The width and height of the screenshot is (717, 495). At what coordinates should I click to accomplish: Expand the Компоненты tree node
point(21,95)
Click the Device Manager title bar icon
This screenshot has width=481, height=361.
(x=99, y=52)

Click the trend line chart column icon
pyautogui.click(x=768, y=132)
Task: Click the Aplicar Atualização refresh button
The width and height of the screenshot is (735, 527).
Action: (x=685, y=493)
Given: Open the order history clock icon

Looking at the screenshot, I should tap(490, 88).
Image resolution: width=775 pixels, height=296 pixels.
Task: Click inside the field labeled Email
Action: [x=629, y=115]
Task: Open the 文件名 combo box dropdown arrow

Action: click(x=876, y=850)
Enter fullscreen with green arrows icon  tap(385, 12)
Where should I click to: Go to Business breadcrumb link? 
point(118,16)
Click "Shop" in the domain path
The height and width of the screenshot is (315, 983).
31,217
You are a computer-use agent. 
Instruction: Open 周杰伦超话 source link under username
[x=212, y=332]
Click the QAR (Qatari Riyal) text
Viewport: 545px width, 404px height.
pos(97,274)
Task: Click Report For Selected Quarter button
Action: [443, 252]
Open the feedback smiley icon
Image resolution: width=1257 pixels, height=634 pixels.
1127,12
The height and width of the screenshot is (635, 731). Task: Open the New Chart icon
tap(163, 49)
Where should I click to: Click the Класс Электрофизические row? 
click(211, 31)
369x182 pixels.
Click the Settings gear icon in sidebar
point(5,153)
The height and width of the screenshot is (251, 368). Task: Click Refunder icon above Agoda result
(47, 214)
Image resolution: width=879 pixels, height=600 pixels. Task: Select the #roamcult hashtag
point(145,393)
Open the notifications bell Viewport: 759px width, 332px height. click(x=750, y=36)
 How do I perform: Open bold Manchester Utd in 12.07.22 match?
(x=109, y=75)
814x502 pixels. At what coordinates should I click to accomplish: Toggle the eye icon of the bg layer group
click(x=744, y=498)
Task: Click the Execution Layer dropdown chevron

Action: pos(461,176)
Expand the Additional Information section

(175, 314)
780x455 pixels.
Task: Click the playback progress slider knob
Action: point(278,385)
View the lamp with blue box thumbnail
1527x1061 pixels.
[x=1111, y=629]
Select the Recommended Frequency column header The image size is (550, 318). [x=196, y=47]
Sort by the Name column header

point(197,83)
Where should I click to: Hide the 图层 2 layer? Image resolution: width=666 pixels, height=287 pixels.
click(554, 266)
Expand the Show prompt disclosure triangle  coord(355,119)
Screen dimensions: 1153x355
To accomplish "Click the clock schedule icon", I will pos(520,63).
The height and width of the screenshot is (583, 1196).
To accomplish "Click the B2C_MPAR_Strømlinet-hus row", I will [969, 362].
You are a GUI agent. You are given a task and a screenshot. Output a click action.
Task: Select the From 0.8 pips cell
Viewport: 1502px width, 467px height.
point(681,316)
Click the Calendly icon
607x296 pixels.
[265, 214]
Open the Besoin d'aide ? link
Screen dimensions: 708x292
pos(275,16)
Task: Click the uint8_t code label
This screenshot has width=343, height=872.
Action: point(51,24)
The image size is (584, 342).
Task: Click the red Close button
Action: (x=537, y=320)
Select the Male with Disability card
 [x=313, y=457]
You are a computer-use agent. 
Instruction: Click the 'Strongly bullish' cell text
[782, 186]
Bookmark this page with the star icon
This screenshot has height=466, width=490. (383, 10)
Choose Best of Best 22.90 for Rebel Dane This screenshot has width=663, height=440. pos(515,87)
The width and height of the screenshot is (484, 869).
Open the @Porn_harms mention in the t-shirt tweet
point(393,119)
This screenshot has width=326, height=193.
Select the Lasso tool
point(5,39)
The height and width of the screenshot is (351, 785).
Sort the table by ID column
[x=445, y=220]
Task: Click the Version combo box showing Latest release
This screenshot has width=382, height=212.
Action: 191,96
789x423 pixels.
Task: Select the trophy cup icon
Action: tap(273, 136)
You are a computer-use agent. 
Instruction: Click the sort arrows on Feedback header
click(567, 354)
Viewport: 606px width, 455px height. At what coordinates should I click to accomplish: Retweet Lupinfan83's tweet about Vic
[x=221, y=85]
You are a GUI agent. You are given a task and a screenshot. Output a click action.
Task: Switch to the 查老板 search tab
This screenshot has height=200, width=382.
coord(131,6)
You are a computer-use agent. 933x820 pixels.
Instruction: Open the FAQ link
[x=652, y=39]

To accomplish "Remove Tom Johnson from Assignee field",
════════
### Instructions to follow
Copy every record once more, exactly as given.

### Worked solution
The width and height of the screenshot is (717, 495). At what coordinates should I click to accomplish: Expand the Компоненты tree node
point(21,95)
Click the Device Manager title bar icon
This screenshot has width=481, height=361.
(x=99, y=52)

Click the trend line chart column icon
pyautogui.click(x=768, y=132)
Task: Click the Aplicar Atualização refresh button
The width and height of the screenshot is (735, 527).
Action: (x=685, y=493)
Given: Open the order history clock icon

Looking at the screenshot, I should tap(490, 88).
Image resolution: width=775 pixels, height=296 pixels.
Task: Click inside the field labeled Email
Action: [x=629, y=115]
Task: Open the 文件名 combo box dropdown arrow

Action: click(x=876, y=850)
Enter fullscreen with green arrows icon  tap(385, 12)
Where should I click to: Go to Business breadcrumb link? 
point(118,16)
Click "Shop" in the domain path
The height and width of the screenshot is (315, 983).
31,217
You are a computer-use agent. 
Instruction: Open 周杰伦超话 source link under username
[x=212, y=332]
Click the QAR (Qatari Riyal) text
Viewport: 545px width, 404px height.
pos(97,274)
Task: Click Report For Selected Quarter button
Action: [443, 252]
Open the feedback smiley icon
Image resolution: width=1257 pixels, height=634 pixels.
1127,12
The height and width of the screenshot is (635, 731). Task: Open the New Chart icon
tap(163, 49)
Where should I click to: Click the Класс Электрофизические row? 
click(211, 31)
369x182 pixels.
Click the Settings gear icon in sidebar
point(5,153)
The height and width of the screenshot is (251, 368). Task: Click Refunder icon above Agoda result
(47, 214)
Image resolution: width=879 pixels, height=600 pixels. Task: Select the #roamcult hashtag
point(145,393)
Open the notifications bell Viewport: 759px width, 332px height. click(x=750, y=36)
 How do I perform: Open bold Manchester Utd in 12.07.22 match?
(x=109, y=75)
814x502 pixels. At what coordinates should I click to accomplish: Toggle the eye icon of the bg layer group
click(x=744, y=498)
Task: Click the Execution Layer dropdown chevron

Action: pos(461,176)
Expand the Additional Information section

(175, 314)
780x455 pixels.
Task: Click the playback progress slider knob
Action: point(278,385)
View the lamp with blue box thumbnail
1527x1061 pixels.
[x=1111, y=629]
Select the Recommended Frequency column header The image size is (550, 318). [x=196, y=47]
Sort by the Name column header

point(197,83)
Where should I click to: Hide the 图层 2 layer? Image resolution: width=666 pixels, height=287 pixels.
click(554, 266)
Expand the Show prompt disclosure triangle  coord(355,119)
Screen dimensions: 1153x355
To accomplish "Click the clock schedule icon", I will pos(520,63).
The height and width of the screenshot is (583, 1196).
To accomplish "Click the B2C_MPAR_Strømlinet-hus row", I will [969, 362].
You are a GUI agent. You are given a task and a screenshot. Output a click action.
Task: Select the From 0.8 pips cell
Viewport: 1502px width, 467px height.
point(681,316)
Click the Calendly icon
607x296 pixels.
[265, 214]
Open the Besoin d'aide ? link
Screen dimensions: 708x292
pos(275,16)
Task: Click the uint8_t code label
This screenshot has width=343, height=872.
Action: point(51,24)
The image size is (584, 342).
Task: Click the red Close button
Action: (x=537, y=320)
Select the Male with Disability card
 [x=313, y=457]
You are a computer-use agent. 
Instruction: Click the 'Strongly bullish' cell text
[782, 186]
Bookmark this page with the star icon
This screenshot has height=466, width=490. (383, 10)
Choose Best of Best 22.90 for Rebel Dane This screenshot has width=663, height=440. pos(515,87)
The width and height of the screenshot is (484, 869).
Open the @Porn_harms mention in the t-shirt tweet
point(393,119)
This screenshot has width=326, height=193.
Select the Lasso tool
point(5,39)
The height and width of the screenshot is (351, 785).
Sort the table by ID column
[x=445, y=220]
Task: Click the Version combo box showing Latest release
This screenshot has width=382, height=212.
Action: 191,96
789x423 pixels.
Task: Select the trophy cup icon
Action: tap(273, 136)
You are a computer-use agent. 
Instruction: Click the sort arrows on Feedback header
click(567, 354)
Viewport: 606px width, 455px height. At what coordinates should I click to accomplish: Retweet Lupinfan83's tweet about Vic
[x=221, y=85]
You are a GUI agent. You are given a task and a screenshot. Output a click action.
Task: Switch to the 查老板 search tab
This screenshot has height=200, width=382.
coord(131,6)
You are a computer-use agent. 933x820 pixels.
Instruction: Open the FAQ link
[x=652, y=39]

To accomplish "Remove Tom Johnson from Assignee field",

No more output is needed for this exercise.